A warm front moving through this morning and may bring some rain on the fire area which is expected to clear by noon. Temperatures in the low 70s and a relative humidity of 50 percent or greater are expected. 

It is essential that the public realize and respect the extreme danger this fire poses to especially areas east of the entire 10 mile long east flank. The rain and the predicted weather for today will aid progress in constructing additional fire control lines and securing existing line. 


*A special note of thanks: *The Duck Lake Fire staff and DNR would like to express their gratitude for the outpouring of support from Newberry, Luce County and the entire region. The numerous citizens lining the streets of Newberry to welcome the fire crews back after a long hard day of fighting fire on the lines is very much appreciated. 

In addition, the Red Cross has been inundated with donations of food, clothes, Gatorade, and water for both the evacuees and fire staff. The firefighters would especially like to thank all of the Tahquamenon Area Girl Scout Troops for donating $300 from their newspaper and magazine recycling project to provide snacks and goodies for the fire staff while they are out on the fire line. A special thanks also to Snyder Drugs for working with the troops to provide the snacks to the firefighters. 

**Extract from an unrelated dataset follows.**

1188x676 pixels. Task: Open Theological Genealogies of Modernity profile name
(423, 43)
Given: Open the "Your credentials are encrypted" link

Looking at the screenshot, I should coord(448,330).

On May 25, Governor Rick Snyder declared a state of disaster in the Luce and Schoolcraft counties. The declaration permits authorities to evacuate residents, and establishes a fireworks ban in the two affected counties and an outdoor burning ban in 49 counties:

Alcona, Alger, Alpena, Antrim, Arenac, Baraga, Bay, Benzie, Charlevoix, Cheboygan, Chippewa, Clare, Crawford, Delta, Dickinson, Emmet, Gladwin, Gogebic, Grand Traverse, Houghton, Iosco, Iron, Isabella, Kalkaska, Keweenaw, Lake, Leelanau, Luce, Mackinac, Manistee, Marquette, Mason, Mecosta, Menominee, Midland, Missaukee, Montmorency, Muskegon, Newaygo, Oceana, Ogemaw, Ontonagon, Osceola, Oscoda, Otsego, Presque Isle, Roscommon, Schoolcraft and Wexford.

For more information about what is and is not permissible under the outdoor burning ban, please visit: http://tinyurl.com/d3xoa3y.

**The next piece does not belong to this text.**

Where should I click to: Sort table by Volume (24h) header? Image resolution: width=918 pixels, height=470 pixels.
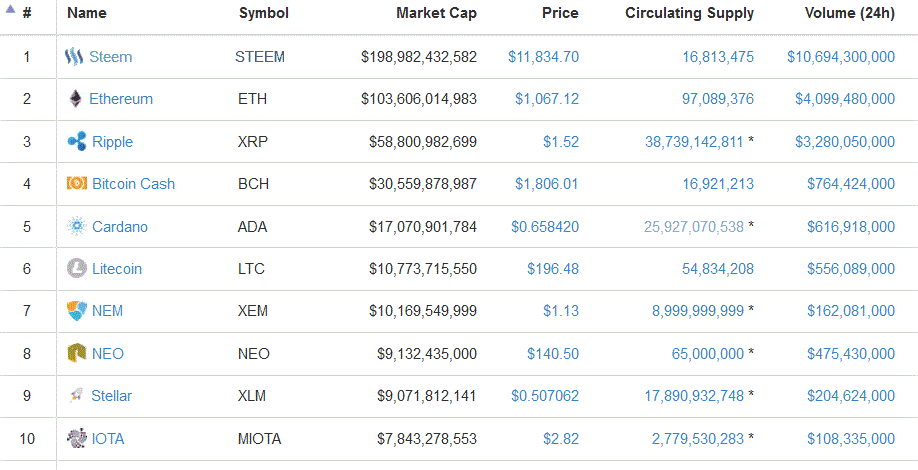[x=850, y=13]
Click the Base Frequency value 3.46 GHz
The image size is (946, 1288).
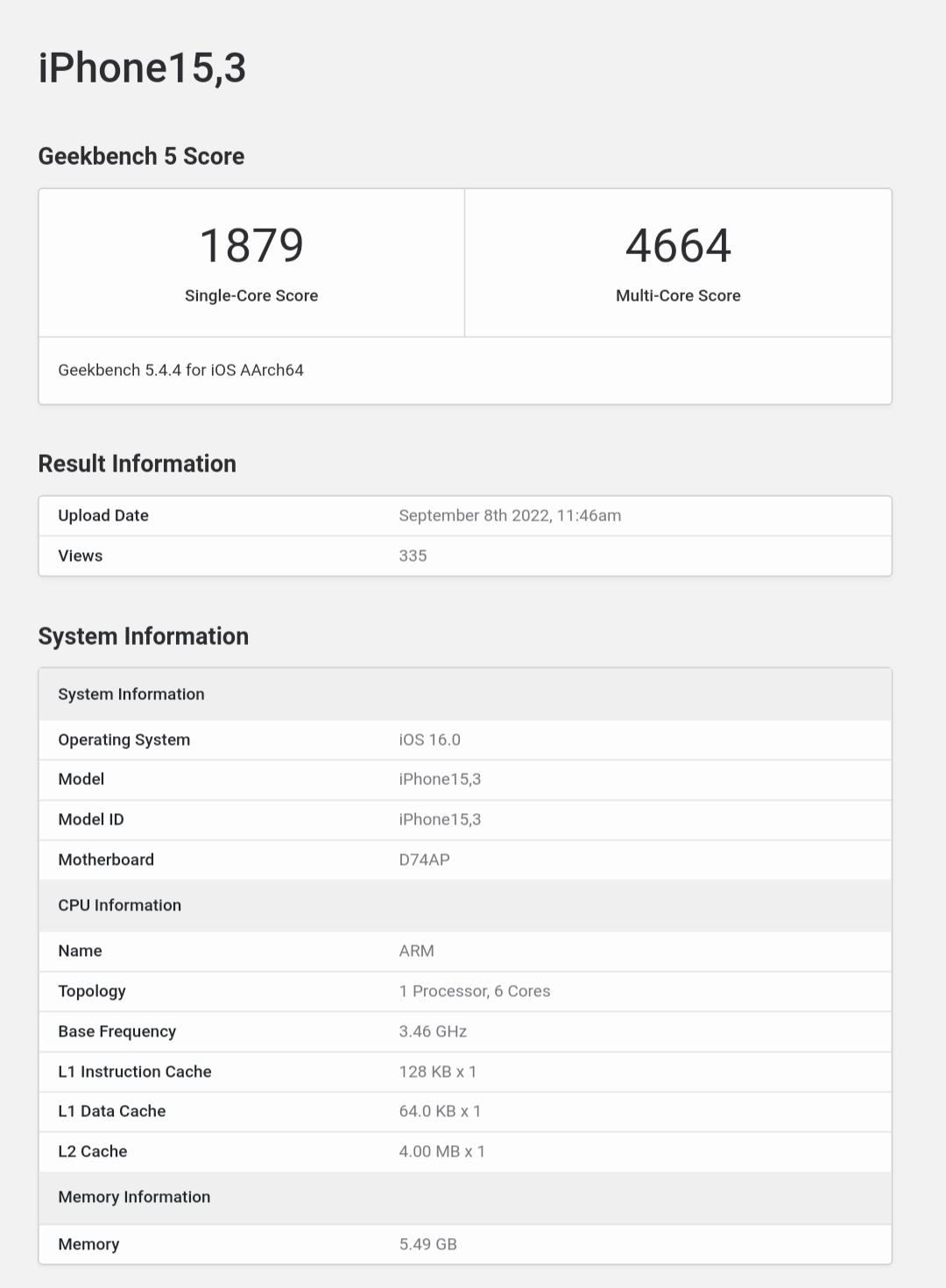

The DNR strongly encourages all residents and visitors in all parts of the state to avoid open burning and use of any fireworks during this extremely high fire-danger season to minimize the possibility of more wildfires. For wildfire prevention tips, information and home protection ideas, visit www.michigan.gov/preventwildfires.

For more information on the Duck Lake Fire situation, visit www.michigan.gov/dnr (where you can sign up for wildfire incident updates via email or text message) or follow www.twitter.com/michiganDNR, www.twitter.com/michiganDNR_UP or www.facebook.com/miDNR.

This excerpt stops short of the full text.